* Fragmento proporcionado
:::

Según Luc Descroix, el aumento de la escorrentía también está relacionado con la degradación del suelo debido a la agricultura. Según Descroix, el fuerte crecimiento demográfico observado a partir de la década de 1950 en Níger (se pasó de 3,2 millones de personas en 1960 a 15,5 millones en 2010) tuvo un impacto sobre la utilización de los suelos. La extensión de los cultivos y la disminución de los períodos de barbecho generaron un fuerte encostramiento de las superficies. “Cuando la densidad de la población a alimentar excede los 20 a 30 habitantes por km², dejan de respetarse los períodos de barbecho, que a la tierra le permiten recuperar sus propiedades iniciales, en particular las relativas a la infiltración de las aguas pluviales. Actualmente, la región tiene más de 100 habitantes por km², y el crecimiento demográfico se mantiene”, señalaba el IRD en 2016.
Calentamiento global, crecimiento demográfico: el margen de maniobra de los responsables políticos locales parece limitado. Sin embargo, varios investigadores denuncian su responsabilidad, o más bien, su irresponsabilidad. Tomemos el caso de Niamey. Desde luego, la capital nigerina, por su situación topográfica y debido al enarenamiento del lecho del río Níger observado desde hace unos años (provocado sobre todo por la desertificación y la deforestación) está particularmente expuesta al riesgo de inundación. Pero ese riesgo está exacerbado por un desarrollo urbano incontrolado y por la ausencia de infraestructuras de drenaje eficaces.
“En Niamey, las redes de evacuación de las aguas son inadecuadas, a veces incluso inexistentes, y eso ocurre en los barrios que sin embargo se sabe que son los más vulnerables”, constata Hamadou Issaka, responsable de investigación en el Instituto de Investigaciones en Ciencias Humanas (IRSH), en Niamey. “Además, la gente se instala en zonas inundables, y las autoridades les dejan hacerlo a pesar de que conocen los riesgos que eso implica.” Ese hábito se adoptó durante el período de sequía, cuando se creía que el río nunca recuperaría su nivel de antaño.
Sin embargo, el investigador nigerino rechaza la noción de “urbanización anárquica”. “Las zonas inundables son conocidas y están cartografiadas”, dice Issaka, pero los poderes públicos y los jefes tradicionales “no hacen nada” cuando la gente se instala allí. En un estudio publicado en 2009, Issaka recordaba que “los sectores inundables son zonas donde acceder a la parcela resulta fácil para los necesitados por el hecho de que los terrenos no son codiciados por los ricos”. Issaka citaba en particular a un jefe de barrio de la capital que explicaba la situación de este modo2: “En este barrio, las inundaciones suceden casi cada siete años y a veces derrumban casas. Todo esto está impulsado por el hecho de que la gente está cansada de alquilar casas en la ciudad. Las personas vienen aunque les advertimos que la zona es inundable, pero dicen que no hay problema, que lo esencial es encontrar un terreno para construir un refugio”.

:::

* Descripción de la tarea
En el fragmento sobre las inundaciones en Níger, ¿qué población tenía Níger en 2010? El listado no hace falta para nada.

* Material proporcionado
:::

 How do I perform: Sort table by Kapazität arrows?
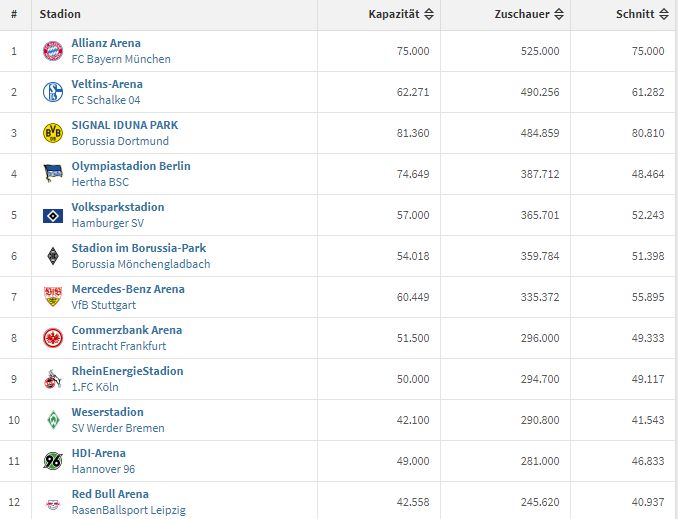click(429, 14)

:::

* Respuesta
15,5 millones de personas.